Ну вот, родная, ты всё пропустила!
А было так забавно!
И видно было как на ладони!
Мы корчились, крутились, вертелись,
растягивались и сжимались,
подергивались, тряслись, дрожали,
сморщивались и разглаживались,
раздувались, подпрыгивали, плясали,
перепутывались и комкались,
продевались друг в друга, вились,
расхлопывались и схлопывались,
трещали, хрустели, дребезжали,
клацали, скрипели, повизгивали,
скулили, воняли, истекали, сочились,
терпели, терпели, не знали, умереть
или жить: все надоело, но, в общем,
оставляло некоторую надежду…
Именно вопрос залога: можем ли мы позволить себе сегодня хоть что-то, кроме пассивности (в английской грамматике есть разительный термин: Passive voice, пассивный голос). И есть ли у пассивности, исторической, политической, социальной – свой голос?

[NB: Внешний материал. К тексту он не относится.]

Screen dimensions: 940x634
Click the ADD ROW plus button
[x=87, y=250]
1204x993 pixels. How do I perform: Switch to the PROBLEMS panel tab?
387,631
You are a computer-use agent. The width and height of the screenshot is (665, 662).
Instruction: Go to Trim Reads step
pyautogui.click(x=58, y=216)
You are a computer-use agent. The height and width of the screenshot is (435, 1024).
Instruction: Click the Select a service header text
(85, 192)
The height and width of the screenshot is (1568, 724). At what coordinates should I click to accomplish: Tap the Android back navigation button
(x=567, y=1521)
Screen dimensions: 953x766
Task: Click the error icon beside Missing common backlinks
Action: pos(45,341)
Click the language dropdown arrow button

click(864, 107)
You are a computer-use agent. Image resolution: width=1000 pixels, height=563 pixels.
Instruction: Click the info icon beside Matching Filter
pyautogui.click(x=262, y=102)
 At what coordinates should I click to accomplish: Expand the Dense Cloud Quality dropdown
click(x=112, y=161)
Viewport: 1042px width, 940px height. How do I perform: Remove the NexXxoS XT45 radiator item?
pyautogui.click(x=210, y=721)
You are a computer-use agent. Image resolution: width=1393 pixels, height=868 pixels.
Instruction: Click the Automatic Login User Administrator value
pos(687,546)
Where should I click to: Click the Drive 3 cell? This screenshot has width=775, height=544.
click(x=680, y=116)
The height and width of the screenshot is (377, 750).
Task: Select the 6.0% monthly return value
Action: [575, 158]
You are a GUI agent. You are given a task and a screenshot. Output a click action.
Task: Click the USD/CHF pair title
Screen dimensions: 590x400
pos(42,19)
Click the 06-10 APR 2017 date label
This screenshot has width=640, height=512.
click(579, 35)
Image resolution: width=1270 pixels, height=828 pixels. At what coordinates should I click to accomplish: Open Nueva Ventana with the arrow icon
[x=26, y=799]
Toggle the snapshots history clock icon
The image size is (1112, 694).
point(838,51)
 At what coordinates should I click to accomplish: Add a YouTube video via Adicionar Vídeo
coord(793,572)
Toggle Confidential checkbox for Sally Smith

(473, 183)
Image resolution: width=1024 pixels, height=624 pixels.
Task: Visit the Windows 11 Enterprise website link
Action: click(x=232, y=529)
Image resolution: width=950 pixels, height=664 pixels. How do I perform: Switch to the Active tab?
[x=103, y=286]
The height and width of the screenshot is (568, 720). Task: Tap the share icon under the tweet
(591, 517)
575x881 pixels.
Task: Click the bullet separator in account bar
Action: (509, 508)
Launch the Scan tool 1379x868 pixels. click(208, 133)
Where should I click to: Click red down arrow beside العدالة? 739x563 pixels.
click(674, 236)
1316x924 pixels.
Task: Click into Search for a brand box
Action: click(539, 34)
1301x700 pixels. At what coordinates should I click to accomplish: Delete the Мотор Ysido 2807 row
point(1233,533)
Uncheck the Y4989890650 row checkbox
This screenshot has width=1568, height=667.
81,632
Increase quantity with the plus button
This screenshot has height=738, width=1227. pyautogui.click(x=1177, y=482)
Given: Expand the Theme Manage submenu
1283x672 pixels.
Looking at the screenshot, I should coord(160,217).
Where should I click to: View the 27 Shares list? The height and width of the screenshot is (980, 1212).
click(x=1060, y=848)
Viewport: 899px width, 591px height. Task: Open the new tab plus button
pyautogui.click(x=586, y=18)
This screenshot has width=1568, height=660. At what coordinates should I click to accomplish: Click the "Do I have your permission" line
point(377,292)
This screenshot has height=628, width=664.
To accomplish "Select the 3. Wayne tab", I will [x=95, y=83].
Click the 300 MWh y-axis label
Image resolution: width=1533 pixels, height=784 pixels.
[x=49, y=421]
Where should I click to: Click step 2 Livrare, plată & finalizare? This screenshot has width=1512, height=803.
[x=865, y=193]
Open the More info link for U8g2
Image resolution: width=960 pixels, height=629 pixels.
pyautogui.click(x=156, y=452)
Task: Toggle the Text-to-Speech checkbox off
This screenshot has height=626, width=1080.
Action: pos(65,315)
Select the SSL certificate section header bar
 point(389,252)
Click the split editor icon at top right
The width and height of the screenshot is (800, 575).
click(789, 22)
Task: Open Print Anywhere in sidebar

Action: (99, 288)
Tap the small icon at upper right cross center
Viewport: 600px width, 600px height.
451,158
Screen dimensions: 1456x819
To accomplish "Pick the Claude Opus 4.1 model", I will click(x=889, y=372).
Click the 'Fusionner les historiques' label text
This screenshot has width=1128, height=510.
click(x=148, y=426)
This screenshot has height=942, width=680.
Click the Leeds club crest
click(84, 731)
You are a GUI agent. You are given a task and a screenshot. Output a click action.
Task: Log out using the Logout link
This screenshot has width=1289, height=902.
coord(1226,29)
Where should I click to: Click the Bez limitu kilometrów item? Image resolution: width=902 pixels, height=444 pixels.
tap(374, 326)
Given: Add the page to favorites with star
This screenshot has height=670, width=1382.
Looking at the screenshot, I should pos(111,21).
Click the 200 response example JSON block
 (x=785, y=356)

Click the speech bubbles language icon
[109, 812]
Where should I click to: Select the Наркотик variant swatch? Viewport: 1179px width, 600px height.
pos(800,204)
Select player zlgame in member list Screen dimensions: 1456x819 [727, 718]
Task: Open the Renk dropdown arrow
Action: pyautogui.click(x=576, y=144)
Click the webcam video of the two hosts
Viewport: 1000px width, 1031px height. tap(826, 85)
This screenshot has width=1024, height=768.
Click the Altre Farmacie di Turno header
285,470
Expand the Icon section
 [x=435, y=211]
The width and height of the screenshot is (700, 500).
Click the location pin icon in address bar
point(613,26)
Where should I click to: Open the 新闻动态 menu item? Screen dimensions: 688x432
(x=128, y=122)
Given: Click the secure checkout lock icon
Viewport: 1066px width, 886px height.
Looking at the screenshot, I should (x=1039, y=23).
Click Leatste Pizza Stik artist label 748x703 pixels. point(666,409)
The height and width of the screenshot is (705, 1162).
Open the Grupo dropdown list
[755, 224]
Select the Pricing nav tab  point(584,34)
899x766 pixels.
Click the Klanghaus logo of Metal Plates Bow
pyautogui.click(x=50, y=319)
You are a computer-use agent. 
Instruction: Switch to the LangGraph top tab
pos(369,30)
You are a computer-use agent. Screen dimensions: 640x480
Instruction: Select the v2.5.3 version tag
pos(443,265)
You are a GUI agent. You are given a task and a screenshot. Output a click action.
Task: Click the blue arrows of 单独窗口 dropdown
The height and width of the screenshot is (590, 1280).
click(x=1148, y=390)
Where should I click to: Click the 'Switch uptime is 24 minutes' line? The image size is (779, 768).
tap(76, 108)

Или голос, производимый сейчас стихами Булатовского, это голос отвращения при осознании собственной пассивности, голос в поисках выхода из, ухода от нее?
Стоит ли говорить, что Булатовский – поэт ученый (как М. Г. Гаспаров описывал, например, Катулла), и перед нами стихи разочарования в знании, поражения знания в правах, но все же, если что-то поэту-знайке и оставляет «некоторую надежду», то это именно способность служить другим, чужим текстам. Если уж речь идет, в частности, о мастерстве, мне кажется, что одной из составляющих мастерства, то есть яростного служения некоторому ремеслу при наличии физиологических данных, является момент, когда мастер выходит из себя, начинает множить грани умения: Булатовский делает это как издатель и переводчик.